【ソウル聯合ニュース】19日開幕の愛知・名古屋アジア大会に約180人の選手団を派遣する北朝鮮が、14日のサッカー女子1次リーグを皮切りに本格的な大会日程に入る。
関西空港到着後、歓迎を受ける北朝鮮のサッカー代表=11日、大阪(共同=聯合ニュース)
北朝鮮は最近、国際スポーツ大会での成果を体制宣伝の材料として積極的に活用しており、今大会でも過去最高の成績を目標に激しい戦いを繰り広げるものと予想される。
北朝鮮は大会開幕前の14日午後、大阪・長居陸上競技場で行われるバングラデシュとのサッカー女子1次リーグF組初戦に臨む。17日のミャンマー戦に続き、21日には韓国との南北対決を控えている。
北朝鮮代表には、今年5月に韓国で準決勝と決勝が行われた女子アジア・チャンピオンズリーグ(ACL)で北朝鮮チーム「ネゴヒャン」(私の故郷の意)を優勝へ導いたキム・ギョンヨン、リ・グムヒャンなど主力選手がそのまま名を連ねている。北朝鮮はアジアの強豪として、有力な金メダル候補に挙げられる。

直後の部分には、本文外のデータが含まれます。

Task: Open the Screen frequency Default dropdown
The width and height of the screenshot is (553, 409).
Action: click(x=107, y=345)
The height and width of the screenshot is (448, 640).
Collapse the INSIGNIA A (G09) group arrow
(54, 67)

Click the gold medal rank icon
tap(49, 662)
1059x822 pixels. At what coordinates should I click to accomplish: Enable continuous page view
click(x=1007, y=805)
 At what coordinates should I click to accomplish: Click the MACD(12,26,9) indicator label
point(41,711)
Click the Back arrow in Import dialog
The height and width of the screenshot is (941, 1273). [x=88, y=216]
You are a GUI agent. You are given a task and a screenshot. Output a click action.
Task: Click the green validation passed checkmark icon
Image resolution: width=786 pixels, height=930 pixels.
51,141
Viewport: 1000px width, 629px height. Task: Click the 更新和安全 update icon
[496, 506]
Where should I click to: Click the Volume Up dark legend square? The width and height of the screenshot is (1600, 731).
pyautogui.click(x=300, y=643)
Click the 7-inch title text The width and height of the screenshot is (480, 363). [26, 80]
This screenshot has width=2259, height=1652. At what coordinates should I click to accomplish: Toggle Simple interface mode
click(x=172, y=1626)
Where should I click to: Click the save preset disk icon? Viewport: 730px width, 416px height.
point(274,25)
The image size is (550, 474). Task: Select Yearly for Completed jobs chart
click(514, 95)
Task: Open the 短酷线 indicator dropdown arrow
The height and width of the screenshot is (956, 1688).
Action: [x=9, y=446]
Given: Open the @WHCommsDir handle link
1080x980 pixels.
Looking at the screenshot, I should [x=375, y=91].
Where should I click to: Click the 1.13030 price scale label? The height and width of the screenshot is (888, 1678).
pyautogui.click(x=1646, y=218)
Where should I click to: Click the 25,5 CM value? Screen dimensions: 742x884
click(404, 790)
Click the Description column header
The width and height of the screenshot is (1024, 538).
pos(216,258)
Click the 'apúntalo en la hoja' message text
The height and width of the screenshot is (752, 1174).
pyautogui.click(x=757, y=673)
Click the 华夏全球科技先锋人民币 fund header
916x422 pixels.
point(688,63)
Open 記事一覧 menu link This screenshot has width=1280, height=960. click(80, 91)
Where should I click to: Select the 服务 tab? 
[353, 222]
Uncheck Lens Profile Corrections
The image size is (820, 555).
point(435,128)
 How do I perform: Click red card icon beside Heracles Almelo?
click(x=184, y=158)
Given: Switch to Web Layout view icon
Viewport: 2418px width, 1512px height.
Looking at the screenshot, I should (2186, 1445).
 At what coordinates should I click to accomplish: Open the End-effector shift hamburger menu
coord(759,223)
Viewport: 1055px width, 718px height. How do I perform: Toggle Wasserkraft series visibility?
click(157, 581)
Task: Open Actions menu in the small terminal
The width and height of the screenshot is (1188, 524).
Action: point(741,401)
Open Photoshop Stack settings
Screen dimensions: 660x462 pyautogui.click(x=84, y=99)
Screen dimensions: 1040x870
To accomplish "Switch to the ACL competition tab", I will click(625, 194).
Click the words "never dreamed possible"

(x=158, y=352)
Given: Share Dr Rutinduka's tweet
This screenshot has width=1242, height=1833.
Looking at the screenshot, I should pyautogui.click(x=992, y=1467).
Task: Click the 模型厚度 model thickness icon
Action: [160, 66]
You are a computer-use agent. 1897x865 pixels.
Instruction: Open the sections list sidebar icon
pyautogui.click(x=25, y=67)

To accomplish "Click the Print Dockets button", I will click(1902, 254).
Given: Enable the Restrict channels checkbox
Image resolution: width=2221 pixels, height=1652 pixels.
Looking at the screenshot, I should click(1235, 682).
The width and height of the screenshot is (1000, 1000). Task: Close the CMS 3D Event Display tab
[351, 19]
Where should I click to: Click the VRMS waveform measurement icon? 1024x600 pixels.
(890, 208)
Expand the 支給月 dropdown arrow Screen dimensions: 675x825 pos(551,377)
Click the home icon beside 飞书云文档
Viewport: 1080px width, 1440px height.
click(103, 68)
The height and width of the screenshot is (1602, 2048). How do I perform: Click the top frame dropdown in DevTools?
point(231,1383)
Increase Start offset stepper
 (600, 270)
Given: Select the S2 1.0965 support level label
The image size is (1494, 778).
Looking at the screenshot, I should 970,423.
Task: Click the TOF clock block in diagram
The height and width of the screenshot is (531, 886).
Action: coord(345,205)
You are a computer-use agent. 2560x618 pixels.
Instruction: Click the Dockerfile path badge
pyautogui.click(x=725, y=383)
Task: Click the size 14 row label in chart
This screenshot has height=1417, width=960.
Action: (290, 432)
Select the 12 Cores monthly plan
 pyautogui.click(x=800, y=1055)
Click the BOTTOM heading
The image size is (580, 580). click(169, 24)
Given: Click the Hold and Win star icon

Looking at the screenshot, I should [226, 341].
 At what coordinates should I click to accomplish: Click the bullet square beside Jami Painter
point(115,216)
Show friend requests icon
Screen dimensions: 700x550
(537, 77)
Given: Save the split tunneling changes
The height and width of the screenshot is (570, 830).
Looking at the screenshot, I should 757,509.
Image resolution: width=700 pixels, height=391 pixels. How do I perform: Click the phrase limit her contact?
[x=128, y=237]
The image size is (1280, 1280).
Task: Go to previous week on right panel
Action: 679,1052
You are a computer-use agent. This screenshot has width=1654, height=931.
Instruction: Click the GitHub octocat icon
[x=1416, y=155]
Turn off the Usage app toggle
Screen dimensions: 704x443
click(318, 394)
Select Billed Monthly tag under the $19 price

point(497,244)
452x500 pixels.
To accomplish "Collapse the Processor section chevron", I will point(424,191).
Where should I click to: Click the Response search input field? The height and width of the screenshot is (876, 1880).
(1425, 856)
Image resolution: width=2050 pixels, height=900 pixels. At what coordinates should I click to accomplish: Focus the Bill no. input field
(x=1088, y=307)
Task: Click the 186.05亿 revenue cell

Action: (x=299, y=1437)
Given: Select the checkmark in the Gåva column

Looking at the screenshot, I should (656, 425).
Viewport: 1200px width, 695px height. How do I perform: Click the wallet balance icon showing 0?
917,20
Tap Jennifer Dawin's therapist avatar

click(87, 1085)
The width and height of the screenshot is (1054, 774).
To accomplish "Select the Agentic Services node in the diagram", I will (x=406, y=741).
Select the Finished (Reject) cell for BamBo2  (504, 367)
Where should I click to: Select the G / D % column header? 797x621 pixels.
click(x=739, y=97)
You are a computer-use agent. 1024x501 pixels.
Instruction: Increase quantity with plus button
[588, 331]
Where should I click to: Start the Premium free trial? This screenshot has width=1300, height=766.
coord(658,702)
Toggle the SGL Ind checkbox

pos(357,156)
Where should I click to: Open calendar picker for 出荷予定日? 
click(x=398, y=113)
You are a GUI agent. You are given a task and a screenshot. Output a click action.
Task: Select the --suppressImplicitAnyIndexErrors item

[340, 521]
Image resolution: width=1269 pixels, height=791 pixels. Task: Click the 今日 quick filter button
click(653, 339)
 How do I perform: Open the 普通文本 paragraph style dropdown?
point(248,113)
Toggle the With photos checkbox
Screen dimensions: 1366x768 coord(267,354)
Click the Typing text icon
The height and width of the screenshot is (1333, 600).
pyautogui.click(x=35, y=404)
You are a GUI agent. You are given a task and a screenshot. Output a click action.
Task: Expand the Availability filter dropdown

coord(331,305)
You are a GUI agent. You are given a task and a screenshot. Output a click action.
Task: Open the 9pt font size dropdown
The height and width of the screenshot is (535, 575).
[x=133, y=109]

B組の男子は16日午後、中国と1次リーグ初戦を迎える。
北朝鮮のサッカー代表は、11日に関西国際空港から日本に入国した。空港では在日本朝鮮人総連合会(朝鮮総連)の関係者や朝鮮学校の生徒らの歓迎を受けた。
日本は核・ミサイル開発などに対する独自制裁措置として、北朝鮮籍保有者の入国を原則禁止しているが、選手団の入国は特例として認められた。
朝鮮総連の機関紙、朝鮮新報によると、今大会を機に日本に入国する北朝鮮代表団は計188人。北朝鮮オリンピック委員会代表団、選手団、審判団をすべて合わせた人数だ。
サッカー、重量挙げ、レスリング、卓球など14競技に出場する。
北朝鮮オリンピック委員会のコ・チョルホ書記長は先月、朝鮮新報とのインタビューで、前回の杭州大会に参加した選手団より参加競技数と人数は少ないが、複数の競技で前回大会より多くのメダルを獲得できるものと期待していると述べた。
北朝鮮は新型コロナウイルス感染拡大の影響を理由に、2020年東京五輪などへ選手団を派遣しなかった。その後、23年に中国・杭州で開催されたアジア大会で5年ぶりに国際総合競技大会に復帰し、金メダル11個、銀メダル18個、銅メダル10個の計39個のメダルを獲得して健闘した。
18競技に計191人を派遣した杭州大会に比べ今大会の選手団の規模は縮小したものの、伝統的に強い競技に「精鋭選手団」を送り、より良い成績を狙っているとみられる。
今大会には、北朝鮮が国際大会で自国の地位向上に貢献した選手を対象に選定した「2025年10大最優秀選手」のうち、パン・チョルミ(ボクシング)、リ・ソングムとソン・グクヒャン(重量挙げ)、ハン・チョンソン(レスリング)、ハン・イルリョン(マラソン)も出場する。
ボクシング女子54キロ級に出場するメダル候補のパン・チョルミは、杭州大会で金メダル、24年パリ五輪で銅メダルを獲得した。ソン・グクヒャンは重量挙げ女子69キロ級で前回大会を制した。